TASK:
For the data that follows, state how many lines hold the string "agent", giving the number by itself.
[RECORD EXCERPTS — start]
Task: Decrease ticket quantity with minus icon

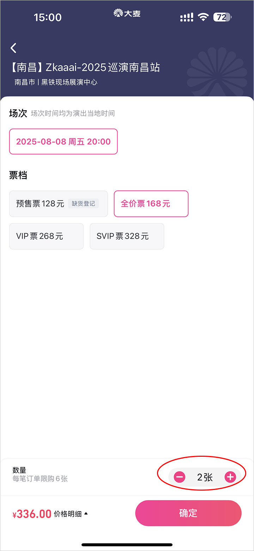Action: [x=180, y=477]

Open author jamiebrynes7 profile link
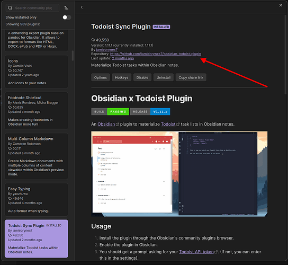click(x=107, y=50)
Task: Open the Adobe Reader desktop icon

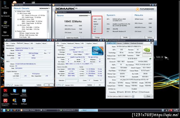Action: (x=5, y=92)
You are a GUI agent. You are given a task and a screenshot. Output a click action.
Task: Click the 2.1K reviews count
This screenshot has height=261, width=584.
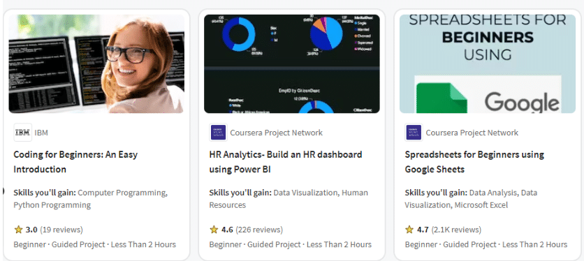point(456,230)
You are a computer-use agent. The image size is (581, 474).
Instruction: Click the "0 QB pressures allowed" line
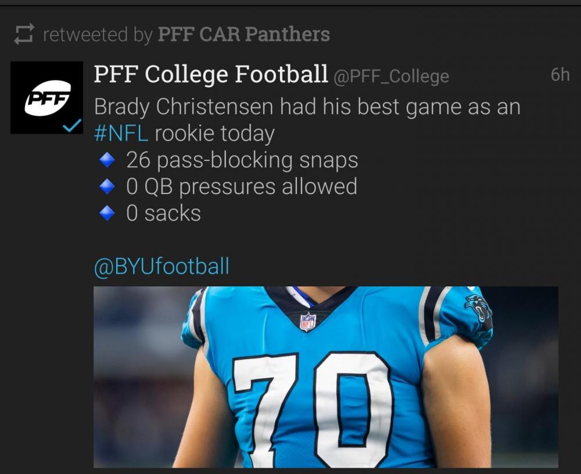coord(241,186)
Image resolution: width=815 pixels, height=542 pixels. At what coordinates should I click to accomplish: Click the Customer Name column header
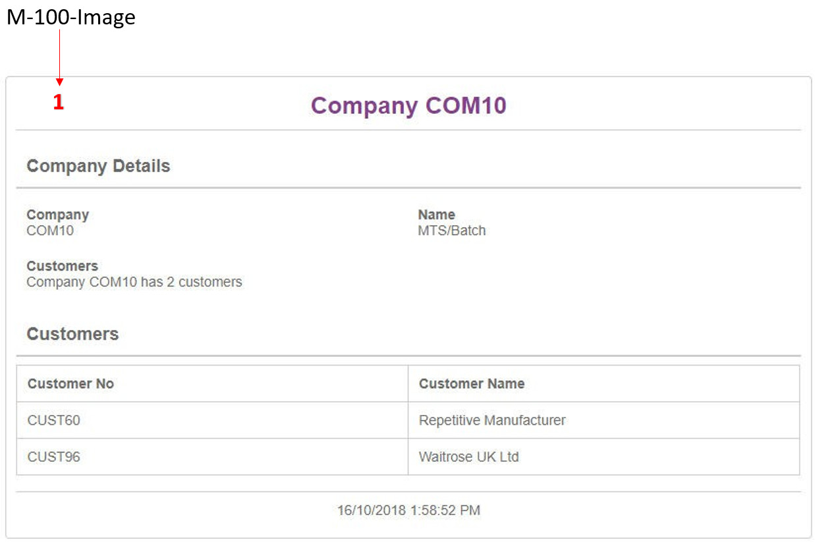pos(472,384)
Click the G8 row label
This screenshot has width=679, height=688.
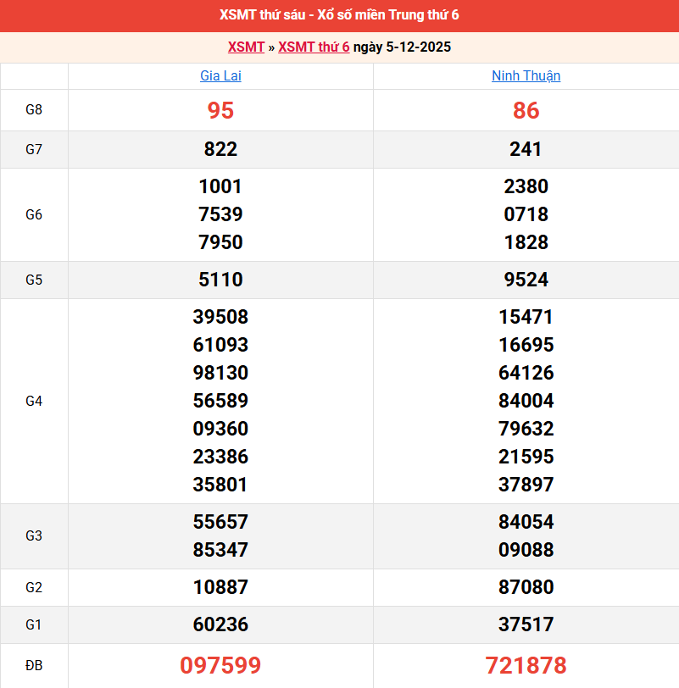34,109

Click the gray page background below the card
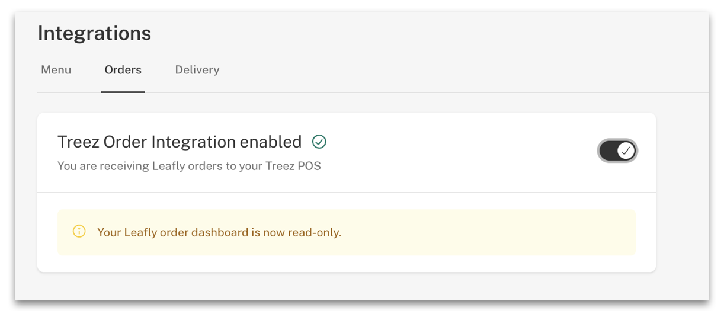355,286
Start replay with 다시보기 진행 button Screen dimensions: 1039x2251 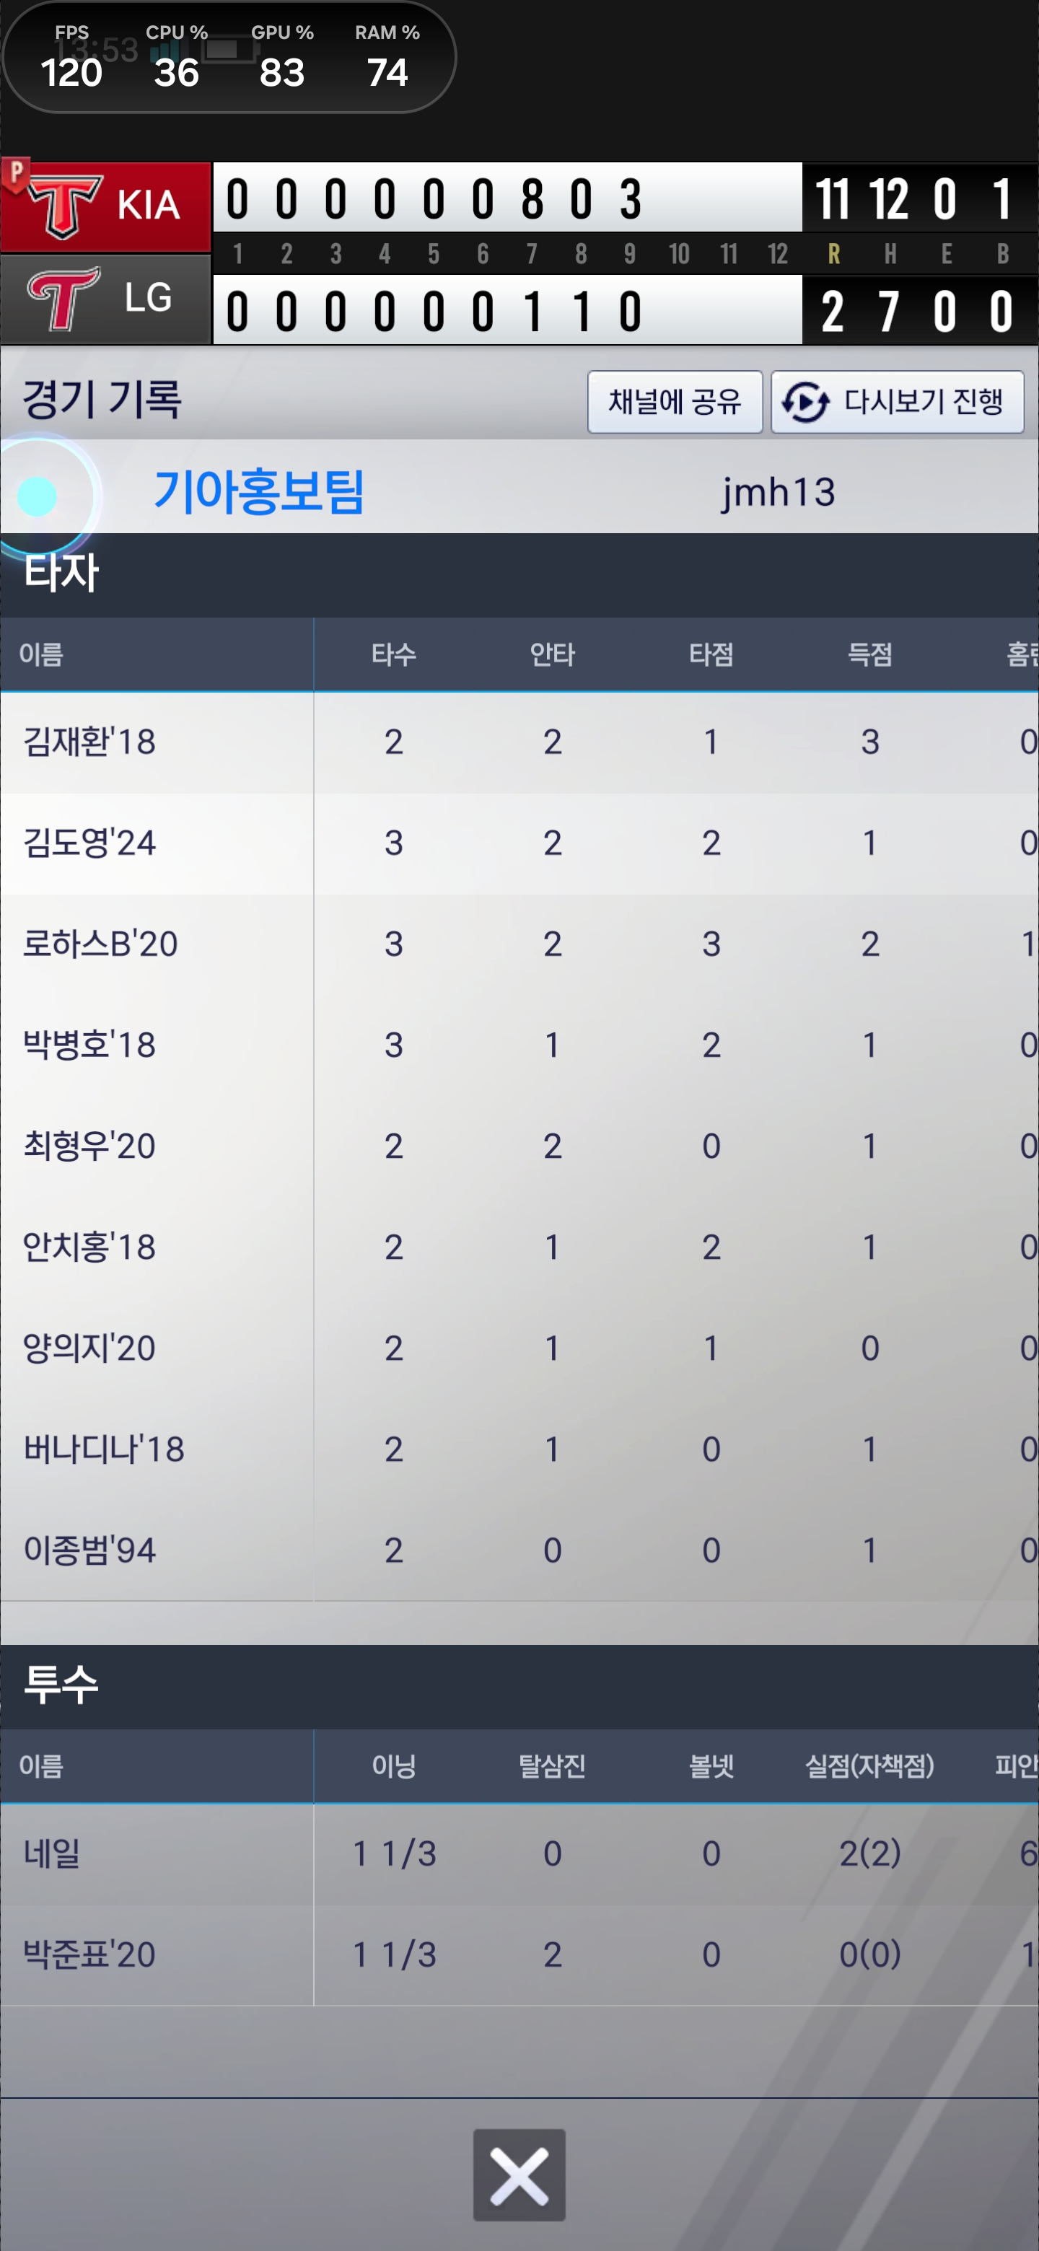pyautogui.click(x=897, y=402)
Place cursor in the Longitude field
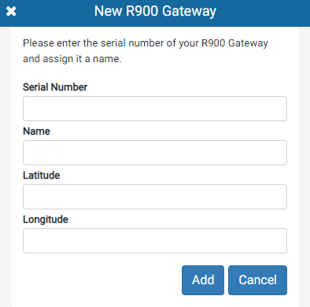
[RECORD EXCERPTS — finish]
ANSWER TO THE EXERCISE:
2